Saved data entries
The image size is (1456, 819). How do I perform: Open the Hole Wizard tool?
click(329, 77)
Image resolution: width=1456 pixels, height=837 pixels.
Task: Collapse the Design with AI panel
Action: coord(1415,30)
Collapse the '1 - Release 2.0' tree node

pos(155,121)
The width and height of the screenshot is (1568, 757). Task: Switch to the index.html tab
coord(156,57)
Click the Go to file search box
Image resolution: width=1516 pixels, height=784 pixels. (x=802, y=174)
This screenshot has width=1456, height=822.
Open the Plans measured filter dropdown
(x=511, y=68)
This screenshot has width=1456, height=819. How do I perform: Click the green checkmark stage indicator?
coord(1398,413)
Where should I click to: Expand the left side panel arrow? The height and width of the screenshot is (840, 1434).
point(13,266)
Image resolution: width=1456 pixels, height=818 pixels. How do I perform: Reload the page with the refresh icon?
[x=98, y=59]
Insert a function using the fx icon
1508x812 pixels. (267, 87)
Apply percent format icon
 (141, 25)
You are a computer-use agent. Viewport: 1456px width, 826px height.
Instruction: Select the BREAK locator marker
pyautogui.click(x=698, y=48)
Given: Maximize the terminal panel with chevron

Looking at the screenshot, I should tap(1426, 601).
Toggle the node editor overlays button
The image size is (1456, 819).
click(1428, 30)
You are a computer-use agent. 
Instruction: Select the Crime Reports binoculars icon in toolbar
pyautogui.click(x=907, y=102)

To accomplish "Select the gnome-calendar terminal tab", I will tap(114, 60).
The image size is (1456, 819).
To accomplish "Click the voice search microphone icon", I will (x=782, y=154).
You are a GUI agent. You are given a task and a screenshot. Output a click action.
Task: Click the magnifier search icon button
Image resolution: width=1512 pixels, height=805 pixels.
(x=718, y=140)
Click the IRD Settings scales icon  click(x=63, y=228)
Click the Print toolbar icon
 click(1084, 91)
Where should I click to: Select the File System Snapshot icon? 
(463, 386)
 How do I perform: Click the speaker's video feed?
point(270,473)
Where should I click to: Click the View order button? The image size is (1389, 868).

• _What is being asked_:
Where the data above reaches the line holding "Collapse the '1 - Release 2.0' tree node", begin printing, and stop after the line holding "This screenshot has width=1456, height=822.". Each line must be reproduced exactly, with nothing else added.

• _Reply to the exercise_:
Collapse the '1 - Release 2.0' tree node

pos(155,121)
The width and height of the screenshot is (1568, 757). Task: Switch to the index.html tab
coord(156,57)
Click the Go to file search box
Image resolution: width=1516 pixels, height=784 pixels. (x=802, y=174)
This screenshot has width=1456, height=822.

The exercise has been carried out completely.